When asked what she thought the state of Alabama stood to gain by denying so many incarcerated people parole, Head answered: “They get to build new ones [prisons].”

Alabama’s prisons are already under investigation by the Department of Justice for their inhumane conditions and extremely high levels of violence. In response, the state Legislature has allocated $400 million in COVID relief funds to build two new mega prisons to house their overflowing prison population.

“In Alabama, building prisons is considered economic development. For those areas of the state that we don’t want to put any real investment into their infrastructure, roads, bridges or hospitals to be economic drivers for those communities, we build a prison instead,” said Chris England, a Democrat in Alabama’s Legislature fighting for more transparency and accountability for the parole board.

In February, Rep. England introduced legislation that would ensure the board follows their own guidelines, or at least explain why it’s refusing to do so. But the bill died. England believes that, by not following its own objective guidelines, the parole board has allowed its own unconscious bias to infect the decision-making process.

“It’s almost like if you’re a Black male, you’re going to be denied. It doesn’t matter what you did in prison. It doesn’t matter if you become a better person. ‘Twenty-five years ago, you did this. Oh, and by the way, I’m not gonna say this out loud, but you’re Black.’ The board does whatever they want.”

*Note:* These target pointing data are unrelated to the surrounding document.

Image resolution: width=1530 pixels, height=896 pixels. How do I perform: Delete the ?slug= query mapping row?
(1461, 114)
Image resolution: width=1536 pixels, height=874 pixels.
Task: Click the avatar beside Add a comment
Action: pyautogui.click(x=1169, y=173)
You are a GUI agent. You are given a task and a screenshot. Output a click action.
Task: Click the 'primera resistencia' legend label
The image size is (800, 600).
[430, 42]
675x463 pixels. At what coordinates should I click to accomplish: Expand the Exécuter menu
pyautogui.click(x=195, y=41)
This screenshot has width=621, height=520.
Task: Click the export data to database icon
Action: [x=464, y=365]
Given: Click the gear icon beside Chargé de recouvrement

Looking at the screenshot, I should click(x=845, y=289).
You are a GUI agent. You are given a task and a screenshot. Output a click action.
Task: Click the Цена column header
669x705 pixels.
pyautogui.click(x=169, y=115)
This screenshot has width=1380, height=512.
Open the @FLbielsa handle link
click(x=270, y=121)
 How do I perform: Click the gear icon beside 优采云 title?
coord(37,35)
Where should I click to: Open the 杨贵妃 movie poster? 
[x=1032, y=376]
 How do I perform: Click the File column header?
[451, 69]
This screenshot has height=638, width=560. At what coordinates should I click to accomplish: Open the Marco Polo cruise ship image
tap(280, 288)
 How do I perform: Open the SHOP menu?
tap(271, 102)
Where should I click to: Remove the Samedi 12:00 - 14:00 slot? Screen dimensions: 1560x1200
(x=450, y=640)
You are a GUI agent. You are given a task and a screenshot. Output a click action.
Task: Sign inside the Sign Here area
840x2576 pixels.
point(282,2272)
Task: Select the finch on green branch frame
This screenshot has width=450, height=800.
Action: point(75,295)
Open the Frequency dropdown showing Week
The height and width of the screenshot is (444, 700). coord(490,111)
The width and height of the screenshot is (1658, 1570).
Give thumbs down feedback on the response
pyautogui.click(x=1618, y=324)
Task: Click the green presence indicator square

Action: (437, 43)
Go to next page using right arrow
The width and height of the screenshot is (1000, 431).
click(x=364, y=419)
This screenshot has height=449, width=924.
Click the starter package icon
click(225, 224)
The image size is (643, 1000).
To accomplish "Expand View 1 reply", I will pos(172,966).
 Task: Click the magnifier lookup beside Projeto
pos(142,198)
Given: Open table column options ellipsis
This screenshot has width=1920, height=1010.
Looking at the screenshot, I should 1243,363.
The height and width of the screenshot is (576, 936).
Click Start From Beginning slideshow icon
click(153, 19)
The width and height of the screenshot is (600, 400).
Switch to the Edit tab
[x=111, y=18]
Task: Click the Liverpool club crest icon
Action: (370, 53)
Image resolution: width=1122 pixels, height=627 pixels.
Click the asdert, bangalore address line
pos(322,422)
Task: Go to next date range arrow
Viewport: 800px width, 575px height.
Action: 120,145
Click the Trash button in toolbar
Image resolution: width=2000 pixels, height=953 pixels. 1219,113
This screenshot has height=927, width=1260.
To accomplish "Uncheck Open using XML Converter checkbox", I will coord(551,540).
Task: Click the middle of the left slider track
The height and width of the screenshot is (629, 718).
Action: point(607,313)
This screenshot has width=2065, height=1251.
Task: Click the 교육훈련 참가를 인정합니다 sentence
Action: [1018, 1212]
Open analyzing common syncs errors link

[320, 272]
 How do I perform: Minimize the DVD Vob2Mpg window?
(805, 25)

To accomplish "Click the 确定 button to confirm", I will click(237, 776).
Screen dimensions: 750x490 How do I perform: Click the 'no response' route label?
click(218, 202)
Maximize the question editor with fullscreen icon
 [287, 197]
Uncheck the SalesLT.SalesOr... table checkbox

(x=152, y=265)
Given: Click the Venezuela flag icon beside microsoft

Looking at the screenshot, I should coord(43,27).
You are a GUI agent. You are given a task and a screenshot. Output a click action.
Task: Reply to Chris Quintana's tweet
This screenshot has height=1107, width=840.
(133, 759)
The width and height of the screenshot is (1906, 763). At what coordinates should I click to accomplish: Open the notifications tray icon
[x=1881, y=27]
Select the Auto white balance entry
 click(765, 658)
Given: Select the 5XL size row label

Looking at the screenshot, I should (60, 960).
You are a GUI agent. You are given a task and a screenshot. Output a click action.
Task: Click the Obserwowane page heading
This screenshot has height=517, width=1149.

In September, thousands of incarcerated workers at all 13 of Alabama’s prisons went on strike and refused to work their prison-labor jobs. Their reasons for striking included unsanitary conditions, overcrowding, neglect, abuse, and rampant violence. But at the top of the list is the sense of desperation and hopelessness a broken parole system creates. Strikers allegedly faced severe retaliation by the Alabama Department of Corrections, including “bird feeding” striking workers, or cutting down their meals to just breakfast and dinner.

Goines didn’t participate in the strike. He was worried he’d have to go back to a higher security prison if he did. Now, he just has to get on with his life; he was hoping to get out in time to spend some precious final years with his mother, who’s in the fourth stage of kidney failure. He also wanted to start a family of his own, but those dreams are slowly dwindling.

“I’ve cried so many tears over the past 15 years. I don’t have any tears left to cry,” Goines said.